Spectacular violent but melodic western score


One of the highlights of my week is reading Michael Winner's column in the Sunday Times, "Winner's Dinners", notionally a restaurant review but in reality, usually either a tirade against some unfortunate public relations person, a tirade against restaurant designer David Collins, a story about how rich he is, or a description of his latest girlfriend, these days usually 40 years younger than him.  Food is usually mentioned in passing, though he frequently can't actually remember what he ate, and even when he can, he doesn't know what it was called or what the ingredients may have been.  Generally, his meals are either the best or worst he's ever eaten.  (Hmm, sounds more and more like the film music reviews at Movie Wave!)  It is an absolute treat, and I encourage all readers to start reading the column - non-UK readers can access it from the Times's website.

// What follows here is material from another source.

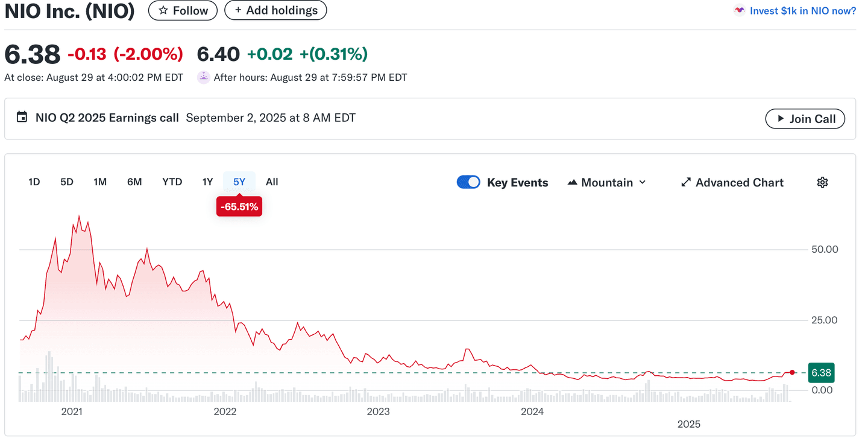This screenshot has height=438, width=868.
Task: Click the red current price marker dot
Action: [792, 372]
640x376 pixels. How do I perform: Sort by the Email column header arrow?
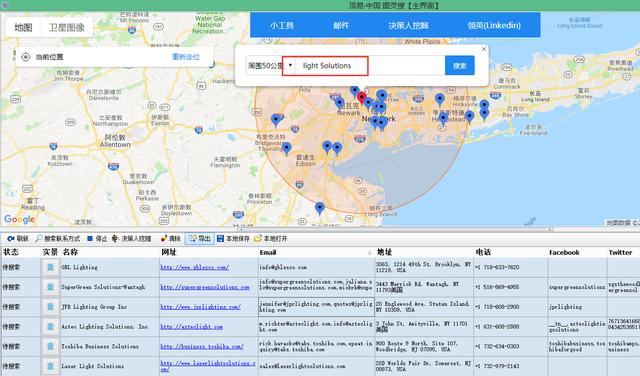[x=370, y=252]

Anyway, after that brief diversion: of course, before he was a witty columnist, Michael Winner was a film director, hardly one of great repute, but he did direct a number of well-received and popular films during the 1960s and especially 70s, most notably Death Wish.  But even though some of these were actually quite good (his reputation having been soured by his more recent output, you'd be hard-pressed to find many people who thought so), perhaps his greatest contribution to the world - aside from his weekly columns - was his regular employment of perennially under-appreciated composer Jerry Fielding.  They worked together six times in the 1970s, with the first collaboration coming on 1971's Lawman, Winner's first "Hollywood" movie (though it was actually shot in Mexico), with a stellar cast featuring Burt Lancaster, Lee J. Cobb, Robert Ryan, Robert Duvall and Sheree North.  It's a reasonably conventional western, though influenced by the kind of cynicism that was rife in the dying genre at the time.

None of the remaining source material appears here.